I vescovi, successori degli apostoli, ed i sacerdoti, loro collaboratori, hanno ricevuto da Gesù stesso il compito di annunciare il vangelo della salvezza e della speranza. La loro responsabilità, perciò, è grandissima, soprattutto perché è continuamente sfidata a coniugare tradizione e profezia, continuità e rinnovamento. La modalità fondamentale con cui deve essere fatto questo annuncio la si trova nelle indicazioni che Dio stesso ha dato al profeta: “Io susciterò loro un profeta in mezzo ai loro fratelli e gli porrò in bocca le mie parole ed egli dirà loro quanto io gli comanderò … Il profeta che avrà la presunzione di dire in mio nome una cosa che io non gli ho comandato di dire, o che parlerà in nome di altri dei, quel profeta dovrà morire” (Dt 18-20). La Chiesa, dunque, come il profeta, ha la missione di intervenire, ammonire, rimproverare, consolare, denunciare, incoraggiare in nome di Dio. Essa è “madre e maestra”; prima madre, perché genera i figli con l’acqua del battesimo, poi maestra, perché indica ai fedeli la via per arrivare all’esperienza di Dio. Essa è ben consapevole che, per i suoi figli, il messaggio che proviene dai vangeli del dolore insegna che finché il cielo esiste ci sarà una consolazione per ogni sofferenza della vita. Dalla disperazione più tremenda può nascere la speranza più forte.

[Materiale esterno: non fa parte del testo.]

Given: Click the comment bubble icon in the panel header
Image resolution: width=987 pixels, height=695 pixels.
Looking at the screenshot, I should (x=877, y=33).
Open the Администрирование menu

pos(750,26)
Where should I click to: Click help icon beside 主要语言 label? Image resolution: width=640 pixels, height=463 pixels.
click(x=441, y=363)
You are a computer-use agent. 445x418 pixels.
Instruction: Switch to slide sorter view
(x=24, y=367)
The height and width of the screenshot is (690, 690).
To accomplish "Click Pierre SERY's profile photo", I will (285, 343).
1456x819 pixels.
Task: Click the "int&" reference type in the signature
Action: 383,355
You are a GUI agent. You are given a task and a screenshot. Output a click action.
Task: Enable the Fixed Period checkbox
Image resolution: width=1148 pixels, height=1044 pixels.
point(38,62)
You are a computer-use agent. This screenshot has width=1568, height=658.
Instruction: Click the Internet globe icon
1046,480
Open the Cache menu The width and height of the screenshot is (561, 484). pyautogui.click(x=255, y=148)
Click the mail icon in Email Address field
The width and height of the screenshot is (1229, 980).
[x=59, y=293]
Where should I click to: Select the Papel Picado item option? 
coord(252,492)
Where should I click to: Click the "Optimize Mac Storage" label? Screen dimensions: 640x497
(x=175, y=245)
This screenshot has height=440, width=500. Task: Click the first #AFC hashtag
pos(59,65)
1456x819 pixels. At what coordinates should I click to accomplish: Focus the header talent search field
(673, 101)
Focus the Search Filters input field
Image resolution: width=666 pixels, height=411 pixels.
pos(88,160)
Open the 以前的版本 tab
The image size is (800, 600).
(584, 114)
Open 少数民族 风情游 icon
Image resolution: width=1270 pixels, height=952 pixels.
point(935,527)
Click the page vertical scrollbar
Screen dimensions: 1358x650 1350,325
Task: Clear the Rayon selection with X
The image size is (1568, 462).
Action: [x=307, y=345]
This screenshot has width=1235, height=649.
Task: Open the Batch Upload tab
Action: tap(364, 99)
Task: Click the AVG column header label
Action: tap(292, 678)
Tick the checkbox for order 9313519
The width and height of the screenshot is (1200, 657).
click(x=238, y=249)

Benedetto XVI, parlando del cardinale vietnamita Van Thuan, ebbe a dire che il presule “era un uomo di speranza, viveva di speranza e la diffondeva tra tutti coloro che incontrava. Fu grazie a quest’energia spirituale che resistette a tutte le difficoltà fisiche e morali. La speranza lo sostenne come Vescovo isolato per 13 anni dalla sua comunità diocesana; la speranza lo aiutò a intravedere nell’assurdità degli eventi capitatigli – non fu mai processato durante la sua lunga detenzione – un disegno provvidenziale di Dio. Amava ripetere che il cristiano è l’uomo dell’ora, dell’adesso, del momento presente da accogliere e vivere con l’amore di Cristo. In questa capacità di vivere l’ora presente traspare l’intimo suo abbandono nelle mani di Dio e la semplicità evangelica ammirevole”.

Per noi sacerdoti è molto commovente la testimonianza dello stesso Cardinale: “Quando sono stato arrestato ho dovuto andarmene subito, a mani vuote. L’indomani, mi è stato permesso di scrivere ai miei per chiedere le cose più necessarie: vestiti, dentifricio … Ho scritto: “Per favore, mandatemi un po’ di vino, come medicina contro il mal di stomaco”. I fedeli subito hanno capito. Mi hanno mandato una piccola bottiglia di vino per la Messa, con l’etichetta. “medicina contro il mal di stomaco”, e delle ostie nascoste in una fiaccola contro l’umidità. […] Non potrò mai esprimere la mia grande gioia: ogni giorno, con tre gocce di vino e una goccia d’acqua nel palmo della mano, ho celebrato la Messa. Era questo il mio altare ed era questa la mia cattedrale! […] Ogni volta avevo l’opportunità di stendere le mani e di inchiodarmi sulla croce con Gesù, di bere con lui il calice più amaro. […] Erano le più belle Messe della mia vita”.

Cari fratelli e sorelle in Cristo,

tra meno di un mese celebreremo il trecentesimo anniversario del nostro Seminario. Ogni sacerdote ha legato a questo luogo di crescita umana e discernimento vocazionale ricordi di preghiera, di studio, di fatica, di ricerca. In questo luogo il sacerdote ha maturato la decisione di dedicare la sua vita al servizio di Dio e dei fratelli. Adoperiamoci e preghiamo il Signore, perché faccia sì che, con l’aiuto di tutti, il Seminario formi numerosi e degni ministri della grazia e della misericordia del Signore.